▶ WHAT IS REQUIRED: Could you arrange the data from the line containing "Click price tag icon beside 35,50 price" through the end as a numbered list, skipping blank lines and leaving the pictures out?

[start]

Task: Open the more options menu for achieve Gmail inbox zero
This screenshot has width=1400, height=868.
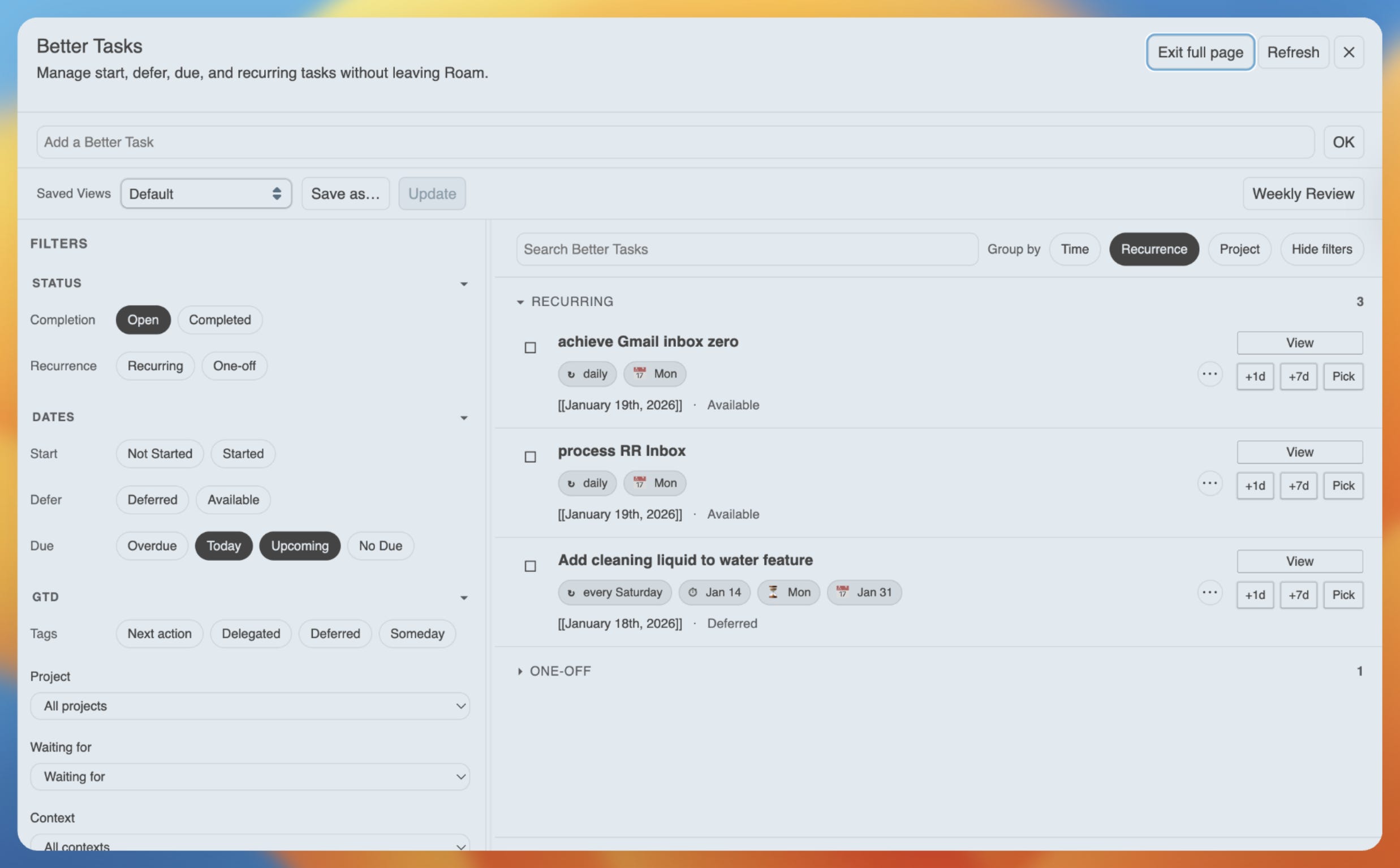Action: pos(1209,374)
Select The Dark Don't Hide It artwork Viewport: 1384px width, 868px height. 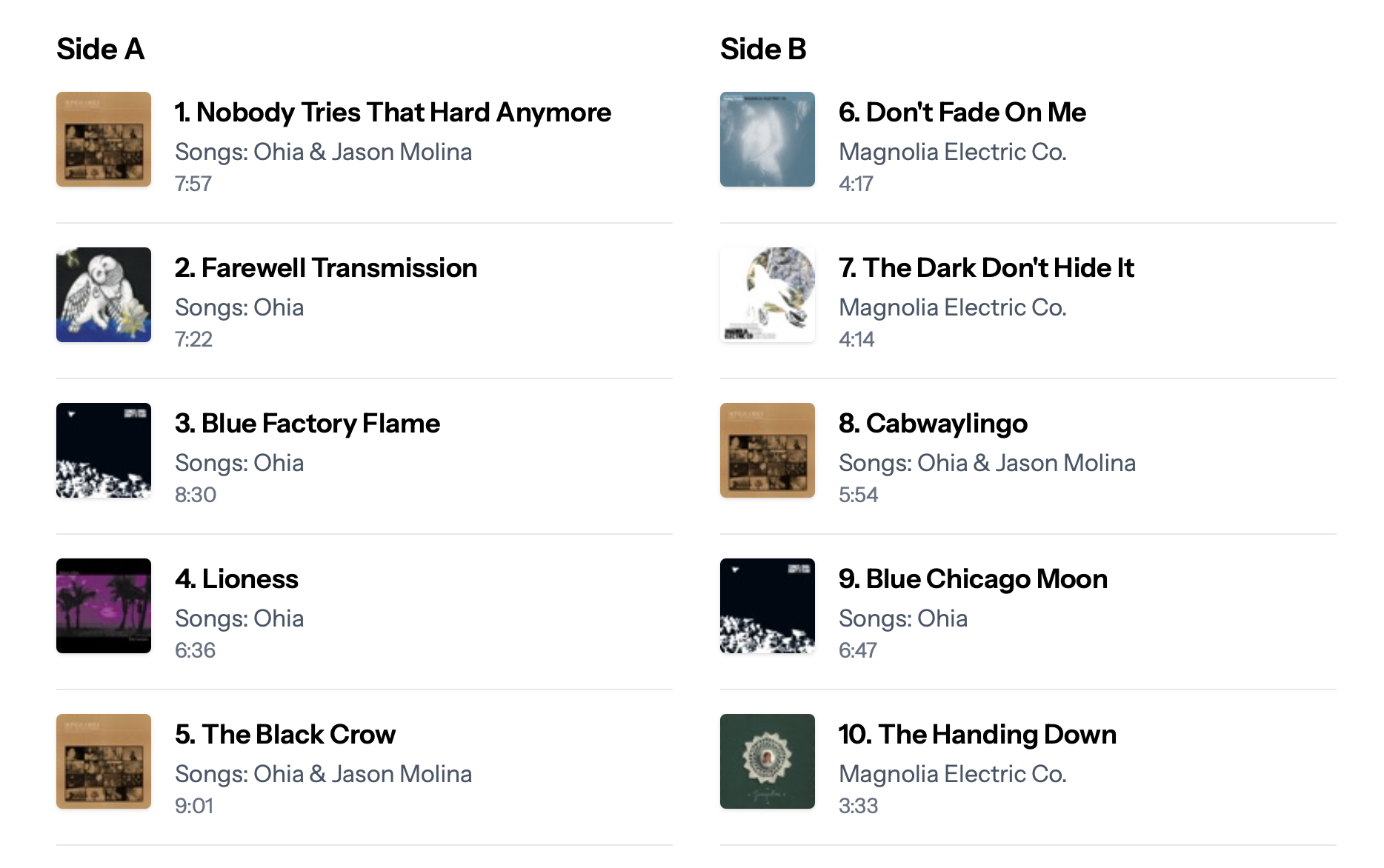[x=768, y=295]
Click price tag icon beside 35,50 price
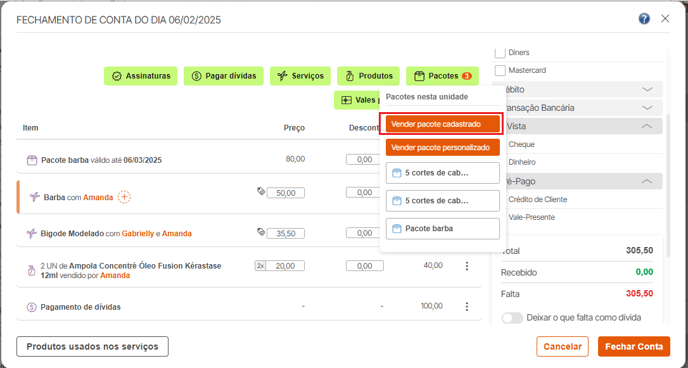The width and height of the screenshot is (688, 368). [261, 232]
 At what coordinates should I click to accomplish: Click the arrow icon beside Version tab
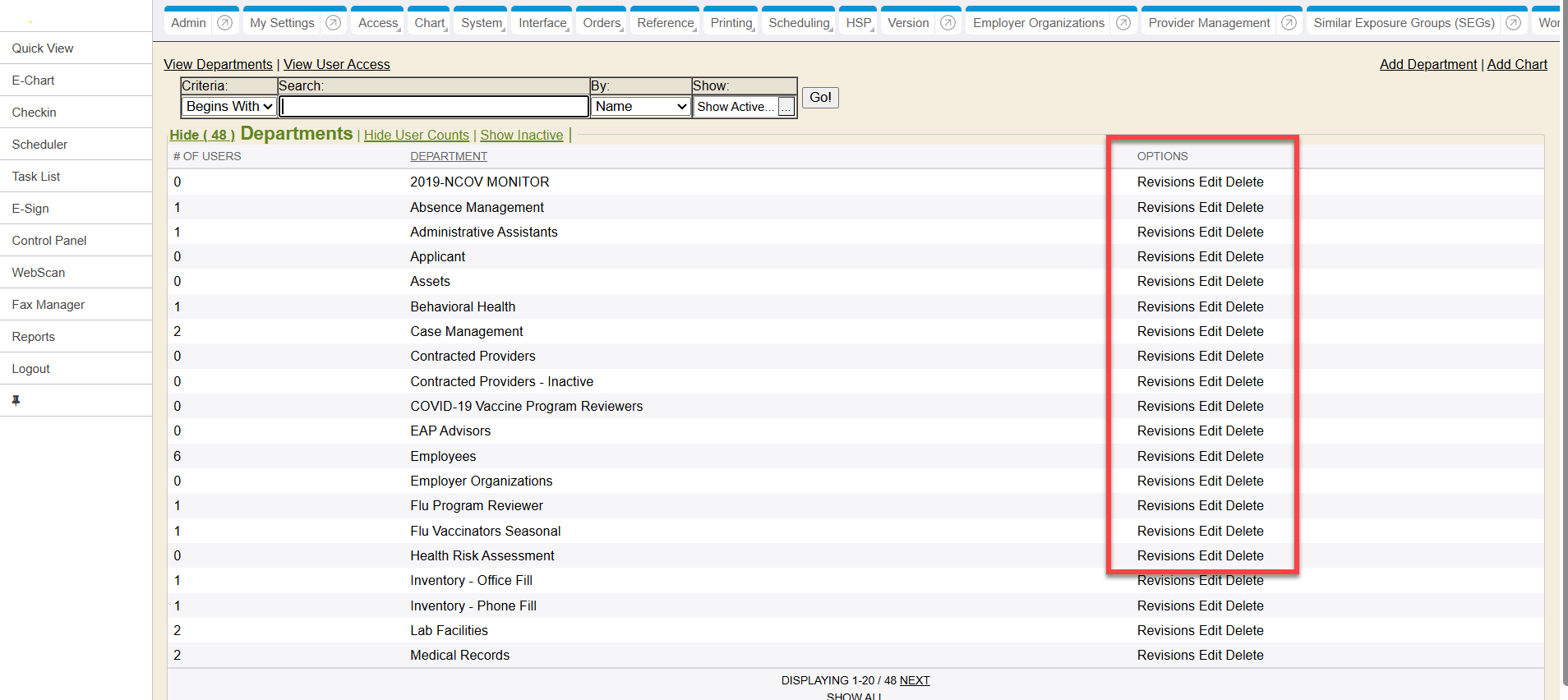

[end]

▶ RESULT OF THE TASK:
1. Click price tag icon beside 35,50 price
2. The width and height of the screenshot is (688, 368). [261, 232]
3.  At what coordinates should I click to accomplish: Click the arrow icon beside Version tab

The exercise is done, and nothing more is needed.